Under the terrorism section of the National Security Strategy, a box highlights the challenges posed by transnational organized crime, which “impacts a growing number of victims while amplifying other consequential global challenges, from migration to cyber-attacks.”
“Transnational criminal organizations (TCOs) are involved in activities such as the trafficking of drugs and other illicit goods, money laundering, theft, human smuggling and trafficking, cybercrime, fraud, corruption, and illegal fishing and mining. These activities feed violence in our communities, endanger public safety and health, and contribute to tens of thousands of drug-overdose deaths in the United States each year,” the strategy states. “They degrade the security and stability of our neighbors and partners by undermining the rule of law, fostering corruption, acting as proxies for hostile state activities, and exploiting and endangering vulnerable populations. We will accelerate our efforts to curb the threat posed by transnational organized crime, integrating the vital work of law enforcement with diplomatic, financial, intelligence, and other tools, and in coordination with foreign partners.”

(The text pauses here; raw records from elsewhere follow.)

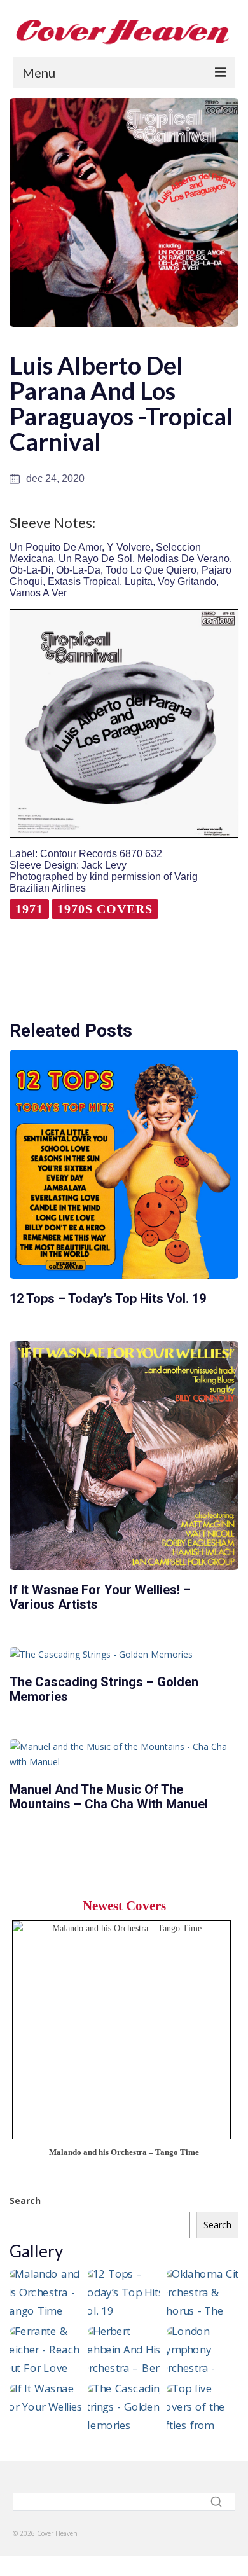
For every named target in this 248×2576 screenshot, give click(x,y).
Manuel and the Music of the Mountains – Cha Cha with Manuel (109, 1797)
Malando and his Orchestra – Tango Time (124, 2152)
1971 (29, 909)
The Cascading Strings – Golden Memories (104, 1689)
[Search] (218, 2501)
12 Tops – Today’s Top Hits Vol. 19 (108, 1298)
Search (25, 2200)
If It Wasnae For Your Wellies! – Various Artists (100, 1597)
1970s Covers (105, 909)
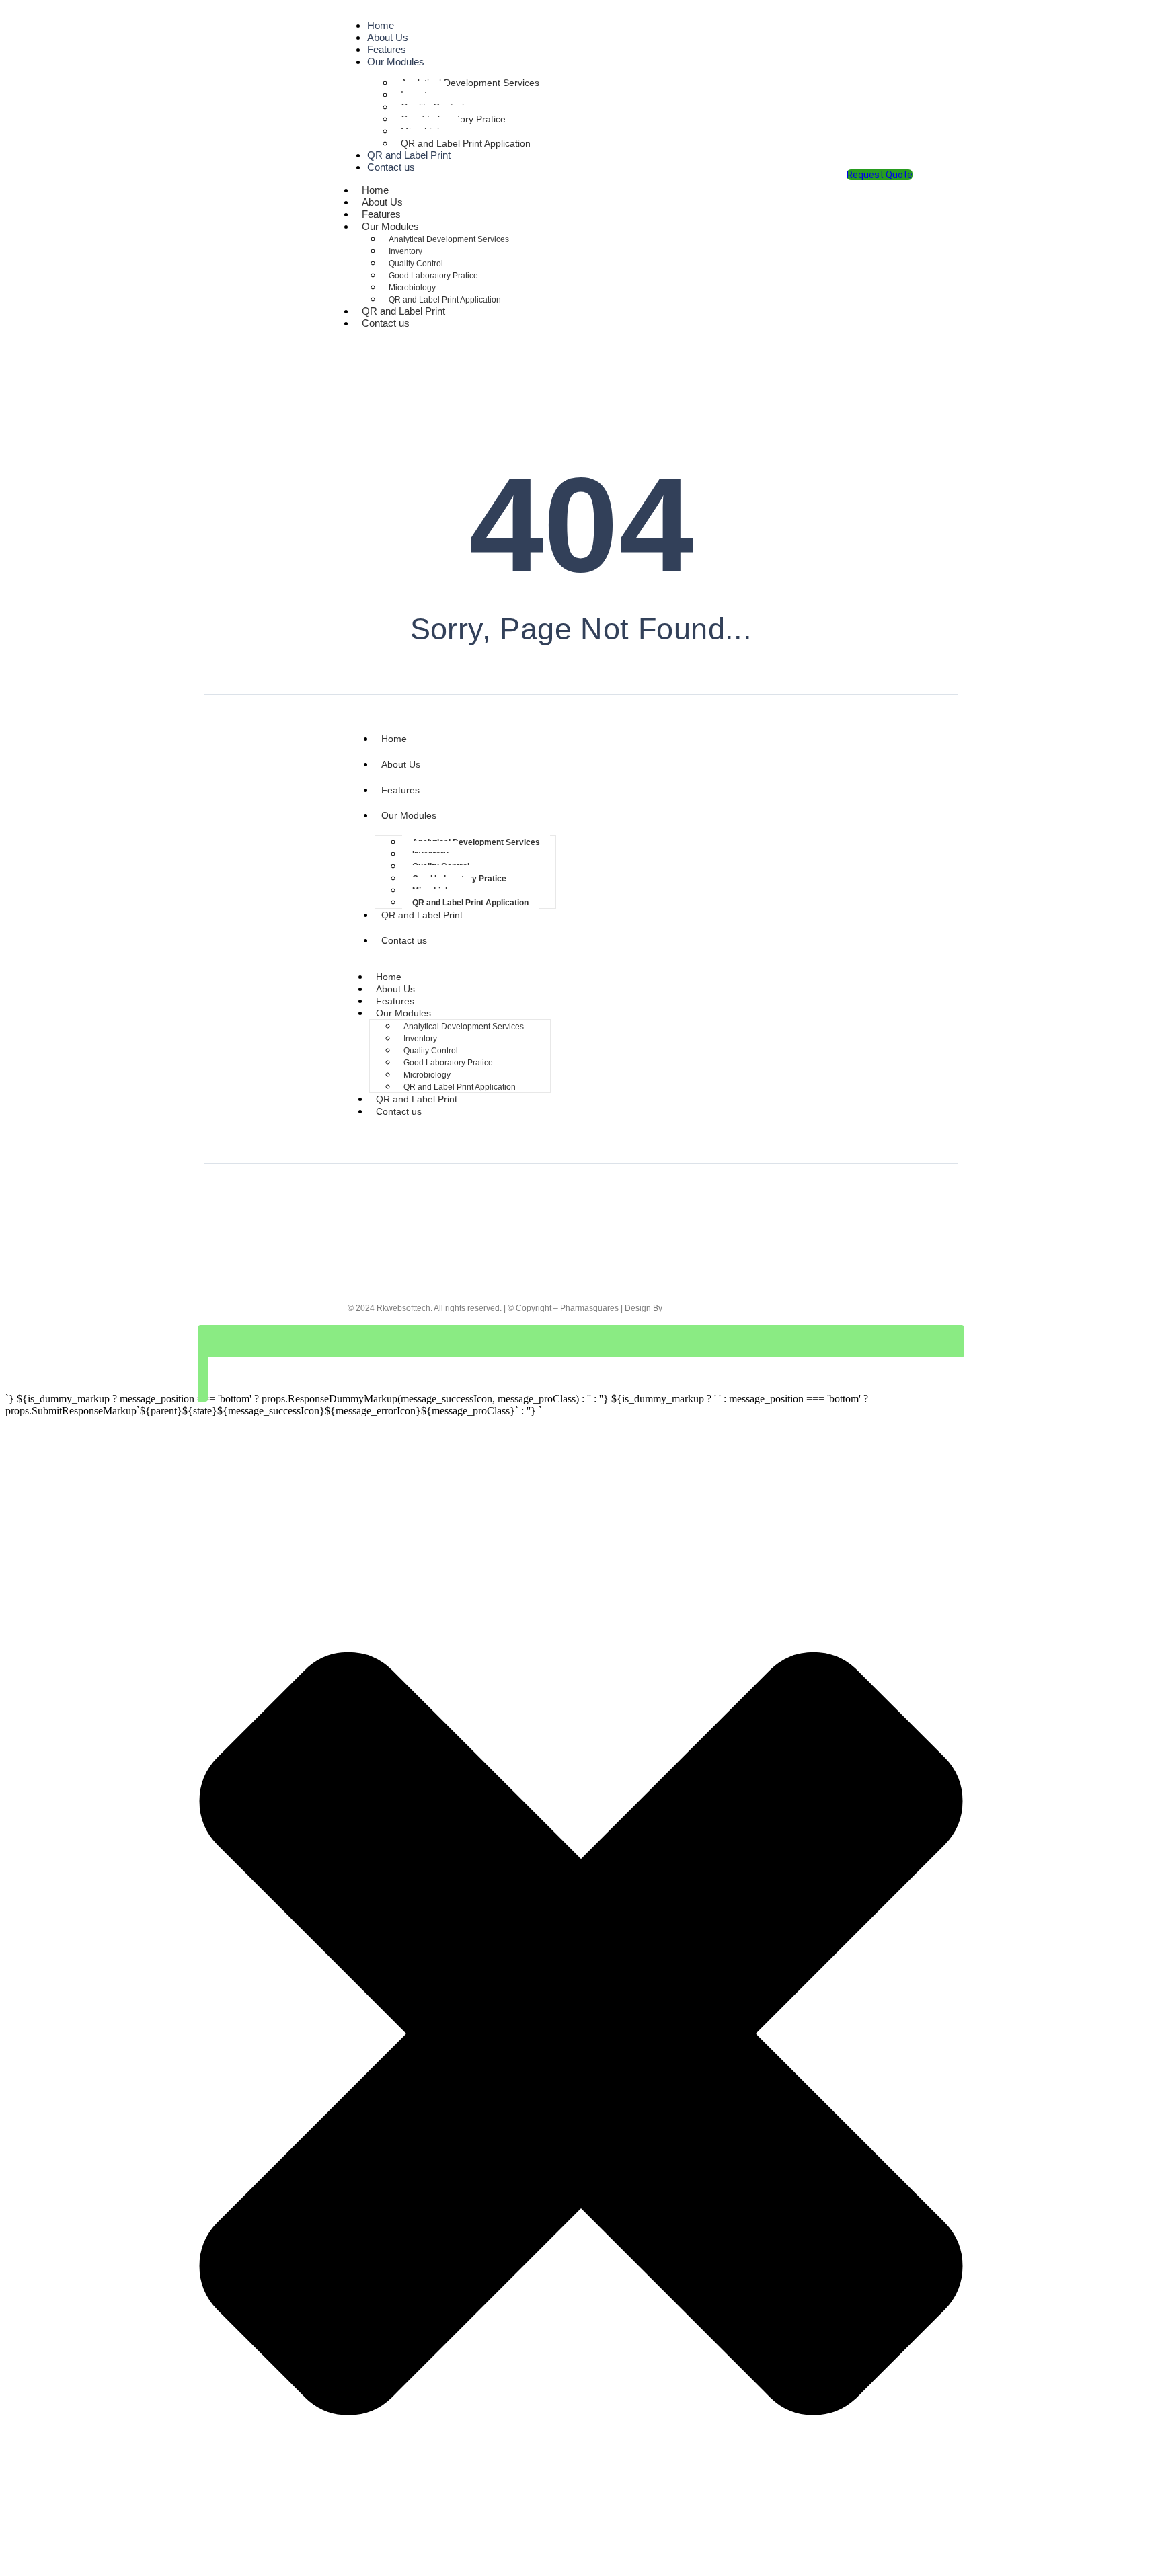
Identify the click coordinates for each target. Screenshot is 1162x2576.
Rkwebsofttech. (404, 1308)
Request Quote (880, 174)
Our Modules (395, 61)
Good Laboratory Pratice (433, 275)
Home (394, 738)
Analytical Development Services (470, 82)
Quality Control (416, 263)
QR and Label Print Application (466, 143)
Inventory (405, 251)
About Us (400, 764)
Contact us (391, 167)
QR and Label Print (422, 915)
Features (400, 789)
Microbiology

“As part of this effort, we will work to reduce the availability of illicit drugs in the United States, especially the growing scourge of fentanyl and methamphetamines, by bringing all the tools of government to bear to interdict drugs and disrupt TCO’s supply chains and the financial networks that enable their corrosive activities. Recognizing that this is a problem with global reach we will work closely with our international partners to stop TCOs from getting precursor chemicals and work closely with private industry to increase vigilance and prevent the diversion of chemicals for illicit fentanyl production.”